[RECORDS FOR THE EXERCISE]

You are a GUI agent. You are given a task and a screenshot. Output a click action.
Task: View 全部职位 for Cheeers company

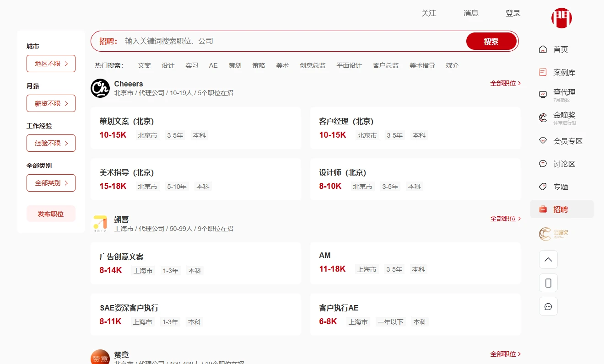(x=503, y=83)
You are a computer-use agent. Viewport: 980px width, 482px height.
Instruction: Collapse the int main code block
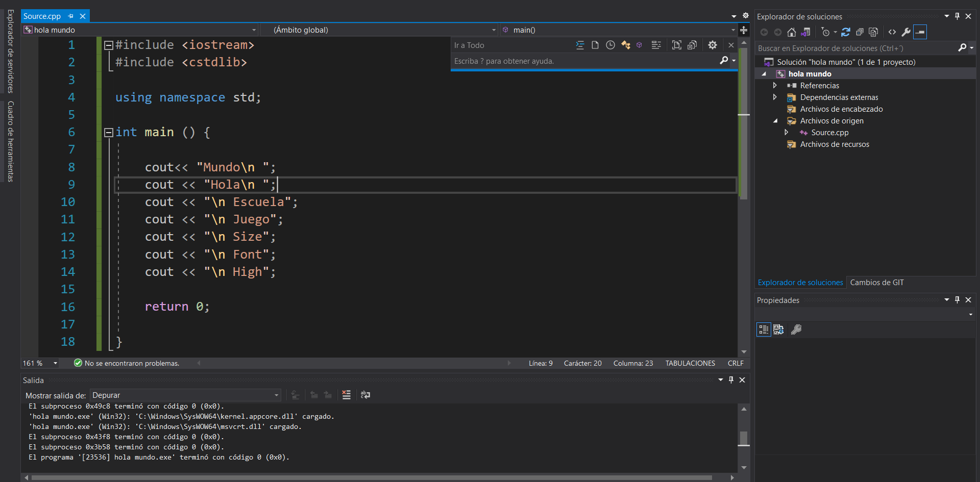pyautogui.click(x=108, y=133)
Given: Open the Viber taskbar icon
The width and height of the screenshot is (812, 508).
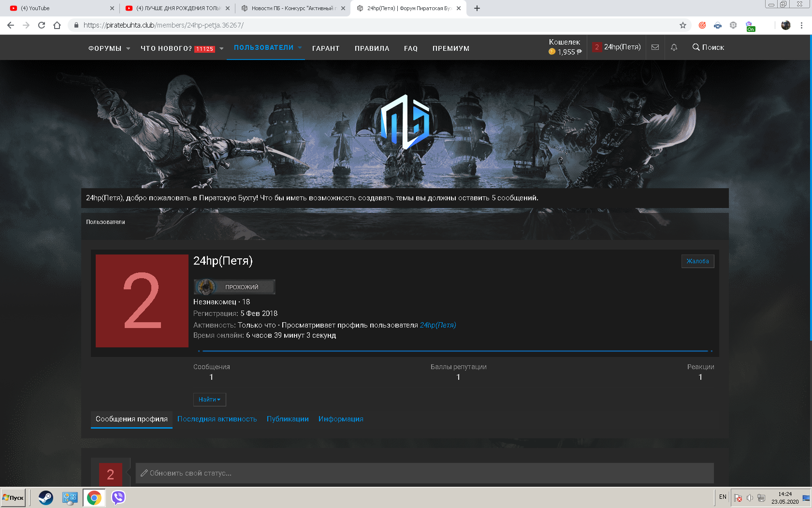Looking at the screenshot, I should 118,497.
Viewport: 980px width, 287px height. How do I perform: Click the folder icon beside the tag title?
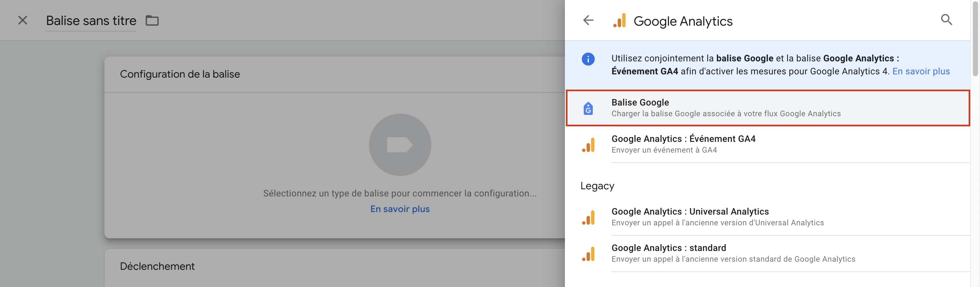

[WHAT IS REQUIRED]
Restate each line of the material word for word, skipping any picture.

[ANSWER TO THIS PROBLEM]
You are a GUI agent. You are given a task and a screenshot. Output a click action.
Task: View 全部职位 for Cheeers company

(x=503, y=83)
You are a computer-use agent. Viewport: 980px width, 482px height.
Instruction: Collapse the int main code block
pyautogui.click(x=108, y=133)
Given: Open the Viber taskbar icon
The width and height of the screenshot is (812, 508).
Looking at the screenshot, I should 118,497.
Viewport: 980px width, 287px height. How do I perform: Click the folder icon beside the tag title?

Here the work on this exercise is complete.